Gurman Just Pantsed the WSJ on Their Report About Apple and Meta Working on an AI Deal ★

Salvador Rodriguez, Aaron Tilley, Miles Kruppa, reporting for The Wall Street Journal Sunday morning (News+):

In its hustle to catch up on AI, Apple has been talking with a longtime rival: Meta. Facebook’s parent has held discussions with Apple about integrating Meta Platforms’ generative AI model into Apple Intelligence, the recently announced AI system for iPhones and other devices, according to people familiar with the matter.

This didn’t make much sense, given Tim Cook’s strident condemnation of Meta and Mark Zuckerberg. E.g. this interview with Kara Swisher, which, though it was six years ago, doesn’t leave much room for a strange bedfellows partnership today: “Asked by Swisher what he would do if he were in Zuckerberg’s position, Cook said pointedly: ‘I wouldn’t be in this situation.’” Cook and Apple’s entire problem with Meta is their approach to privacy and monetizing through targeted advertising based on user profiles. Apple is trying to convince customers that Apple’s approach to AI is completely private and trustworthy; a partnership with Meta would run counter to that. And, quite frankly, Meta’s AI technology is not enviable.

Now here’s Mark Gurman, reporting for Bloomberg yesterday evening (News+):

Apple Inc. rejected overtures by Meta Platforms Inc. to integrate the social networking company’s AI chatbot into the iPhone months ago, according to people with knowledge of the matter.

The two companies aren’t in discussions about using Meta’s Llama chatbot in an AI partnership and only held brief talks in March, said the people, who asked not to be identified because the situation is private. The dialogue about a partnership didn’t reach any formal stage, and Apple has no active plans to integrate Llama. [...]

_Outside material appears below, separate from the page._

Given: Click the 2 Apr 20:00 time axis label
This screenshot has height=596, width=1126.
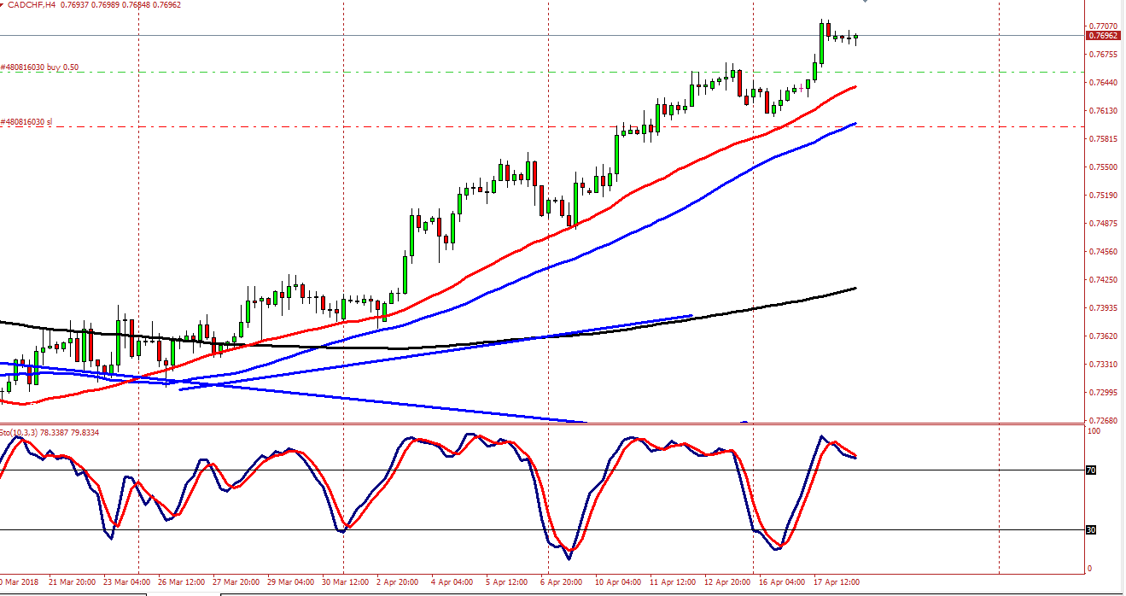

Apple decided not to move forward with formal Meta discussions in part because it doesn’t see that company’s privacy practices as stringent enough, according to the people. Apple has spent years criticizing Meta’s technology, and integrating Llama into the iPhone would have been a stark about-face.

Spokespeople for Apple and Meta declined to comment. The Wall Street Journal reported on Sunday that the two companies were in talks about an AI partnership.

Delicious, right down to the fact that Bloomberg’s link on “reported on Sunday” points not to the Journal but to Bloomberg’s own regurgitation of the WSJ’s report.